Pixel coordinate grounding data:
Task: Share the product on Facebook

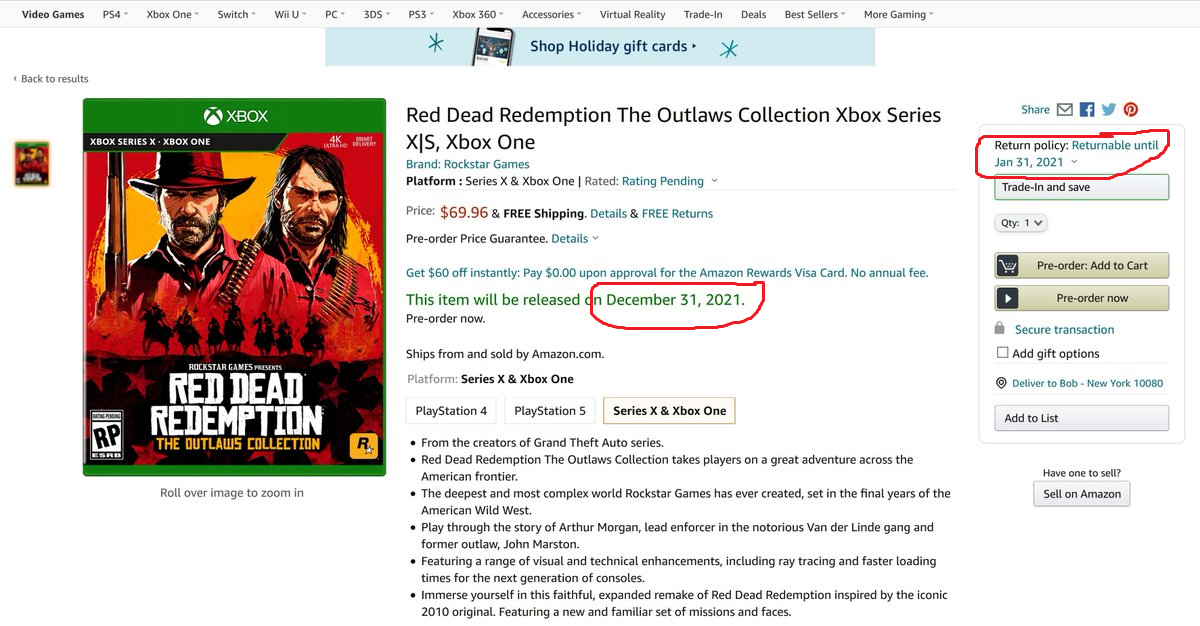Action: pos(1086,109)
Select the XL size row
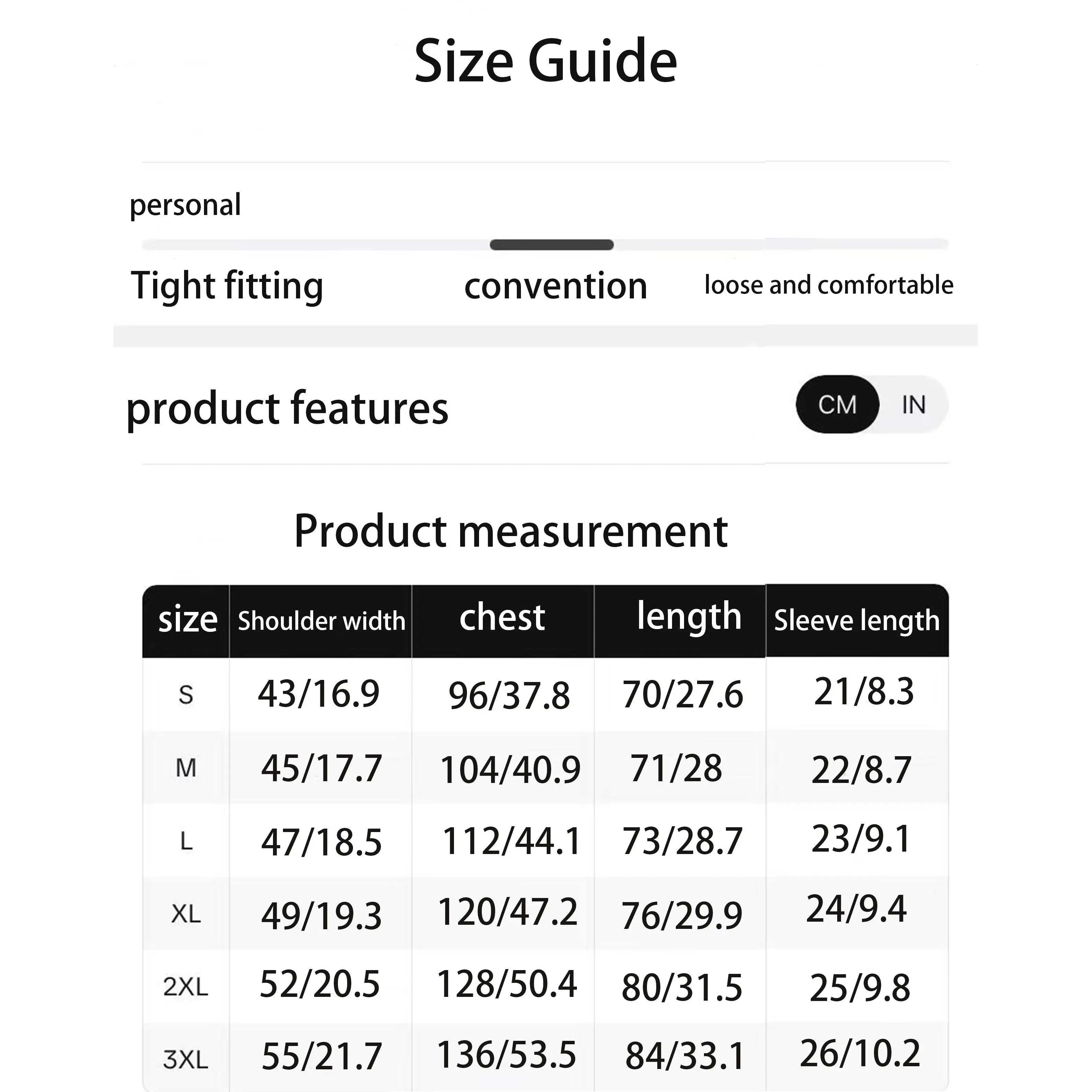Viewport: 1092px width, 1092px height. [186, 914]
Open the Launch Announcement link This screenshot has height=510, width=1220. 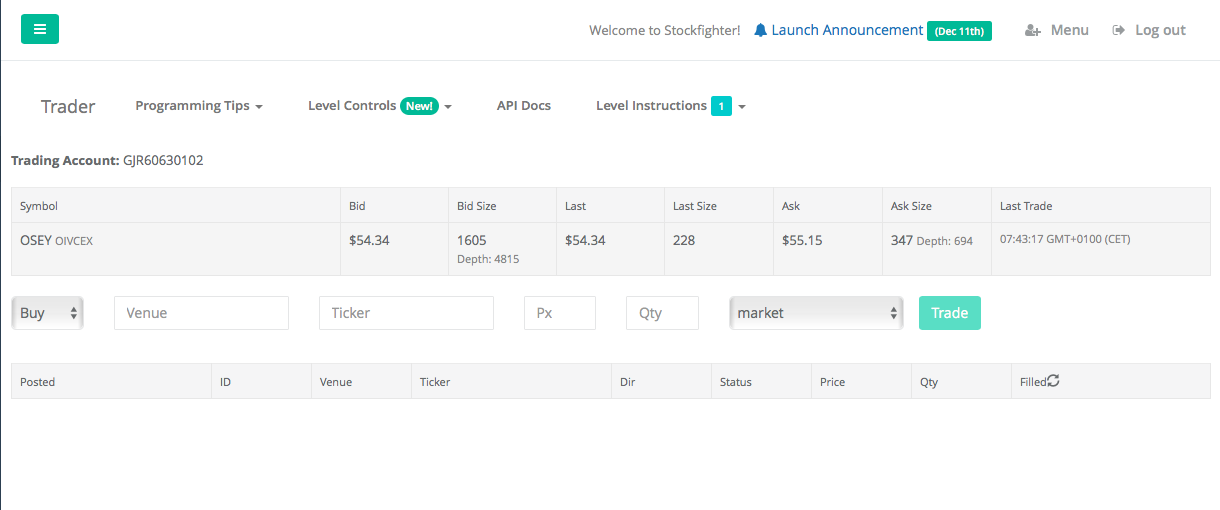[x=847, y=30]
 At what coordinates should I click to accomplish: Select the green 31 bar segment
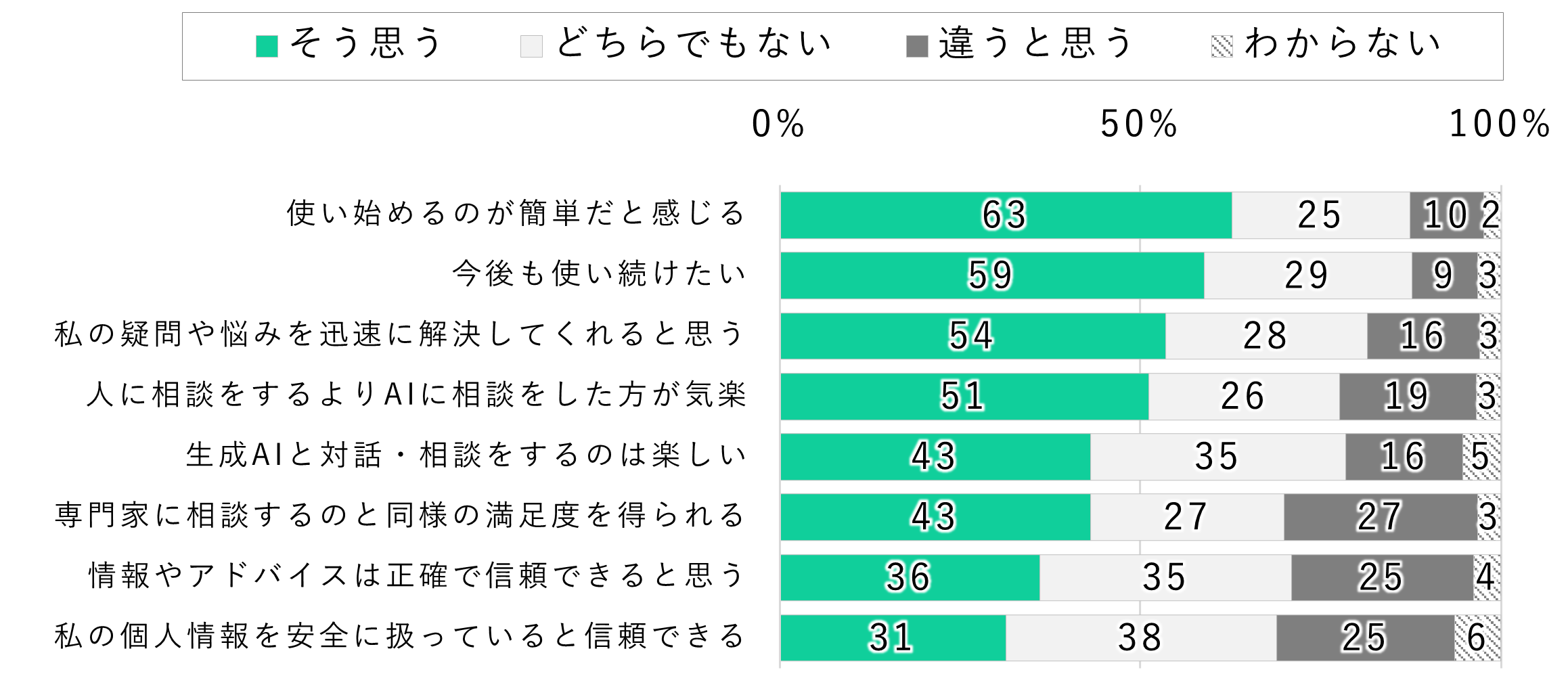click(893, 637)
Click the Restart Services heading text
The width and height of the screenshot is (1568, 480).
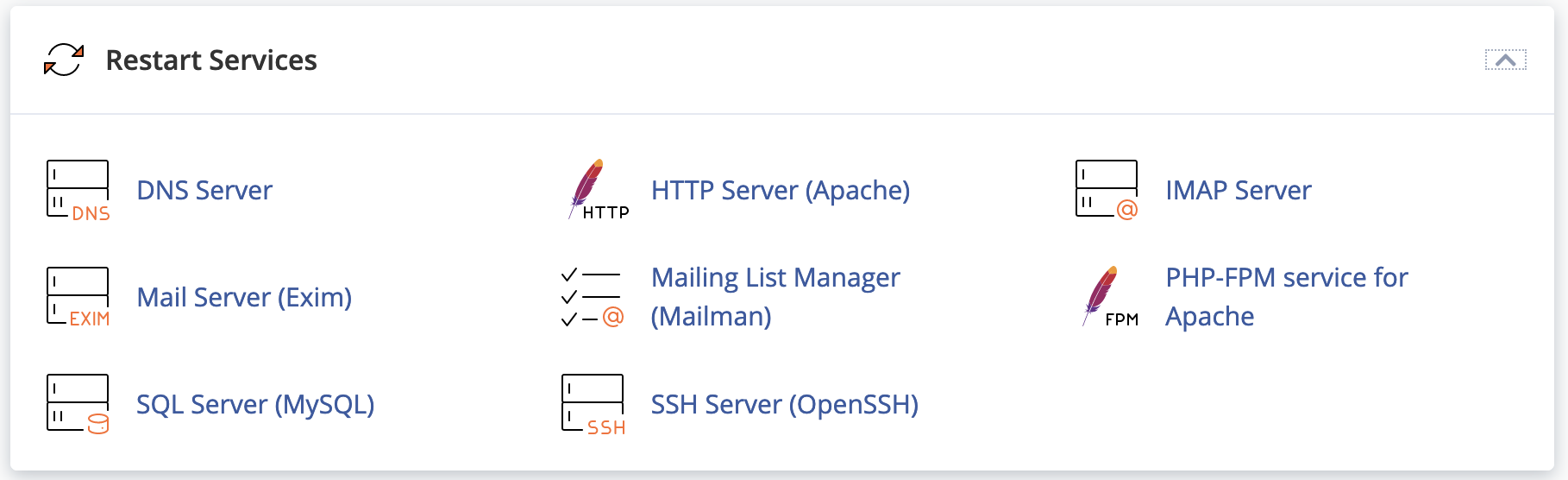(211, 60)
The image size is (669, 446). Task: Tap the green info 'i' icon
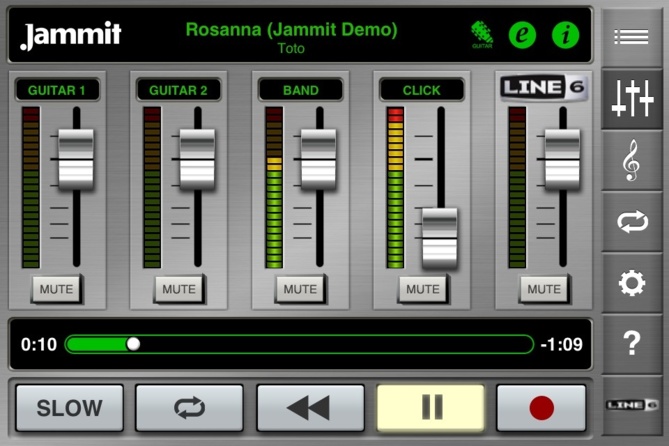pos(565,36)
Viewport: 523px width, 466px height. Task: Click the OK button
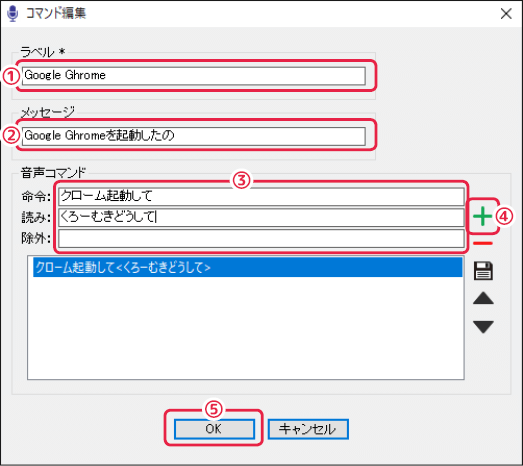point(214,429)
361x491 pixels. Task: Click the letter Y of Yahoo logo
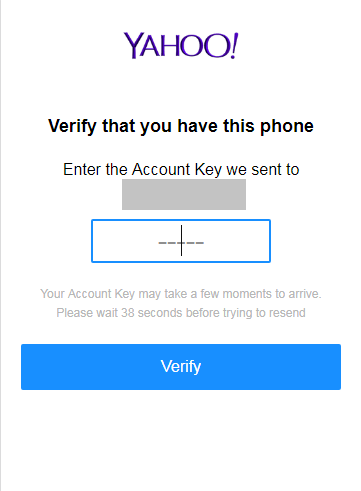click(x=132, y=45)
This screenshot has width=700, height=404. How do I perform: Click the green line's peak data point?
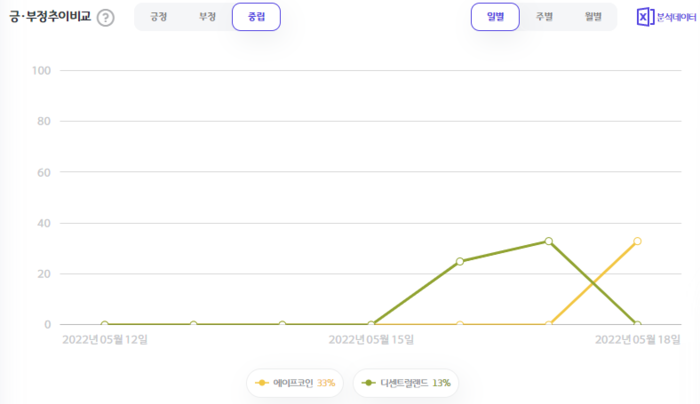click(548, 241)

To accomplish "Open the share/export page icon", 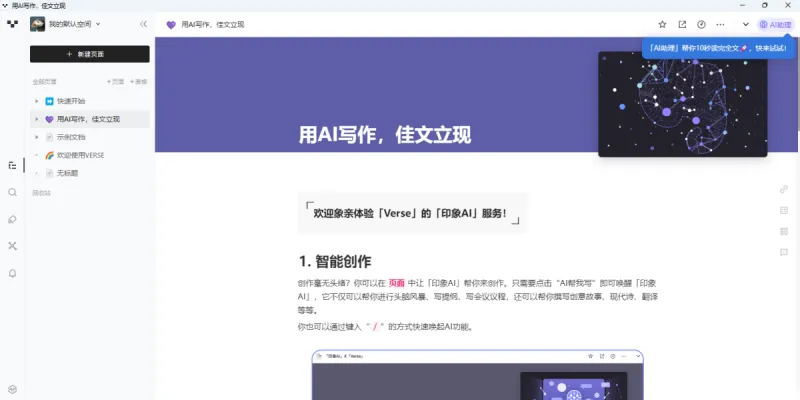I will [x=682, y=24].
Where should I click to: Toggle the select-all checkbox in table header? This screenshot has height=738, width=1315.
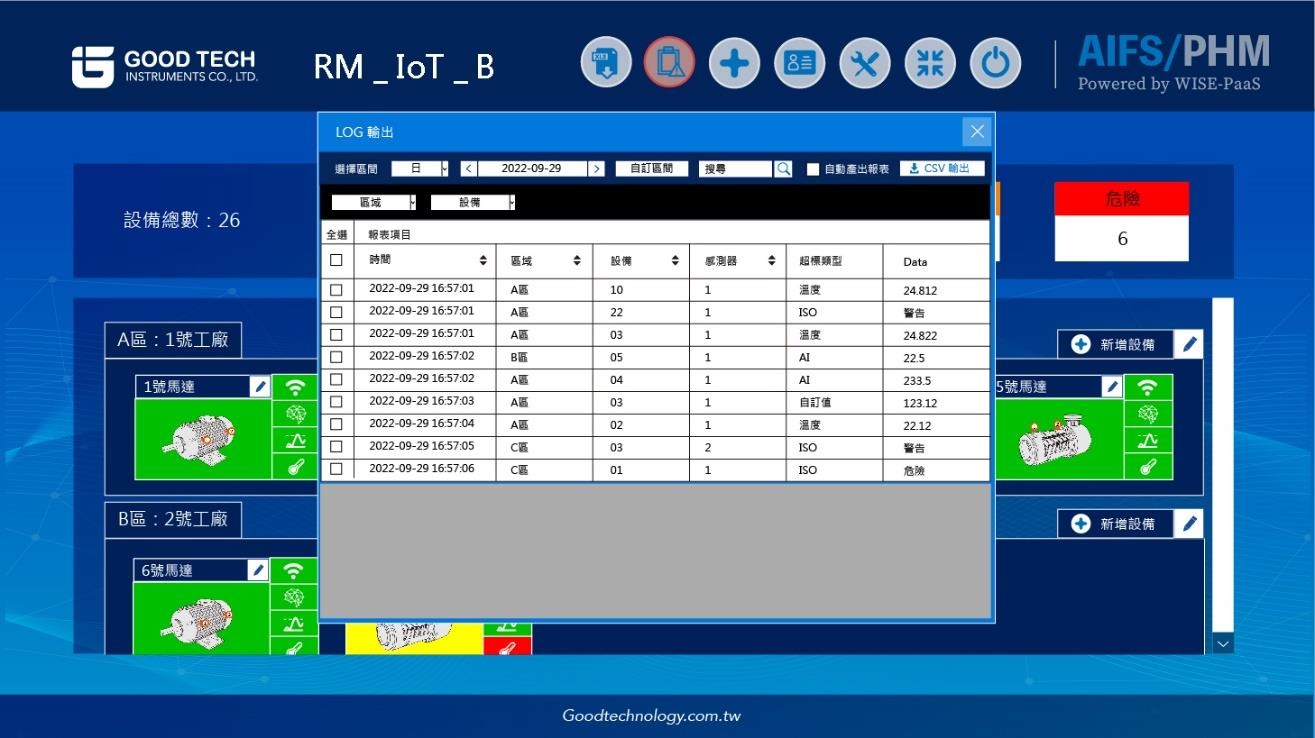point(336,260)
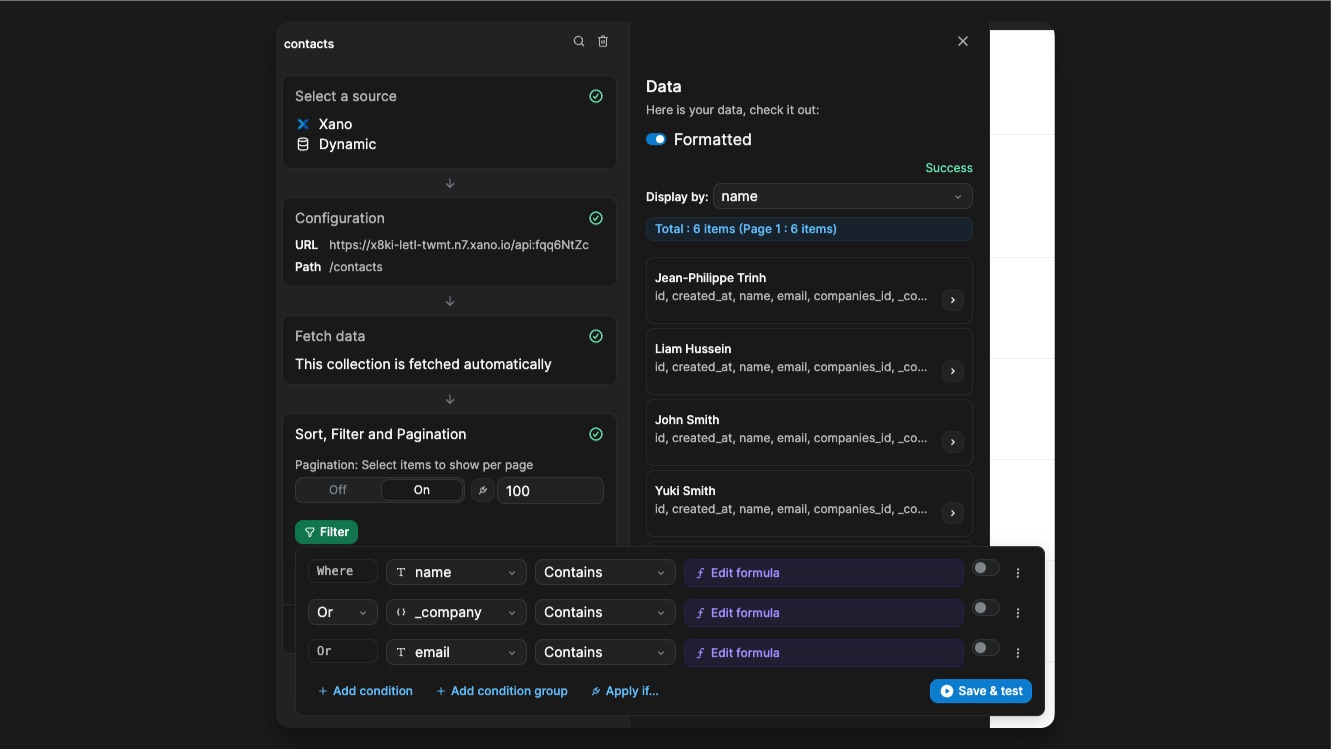The image size is (1331, 749).
Task: Click the pin icon beside the pagination input
Action: (482, 490)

The task =>
Retype only the lines from the line with "Where should I" through the last line of the data. Keep both ends and skip the pictures.

Written answer =>
Where should I click to: Toggle the select-all checkbox in table header? This screenshot has height=738, width=1315.
point(336,260)
The image size is (1331, 749).
Task: Click the pin icon beside the pagination input
Action: (482, 490)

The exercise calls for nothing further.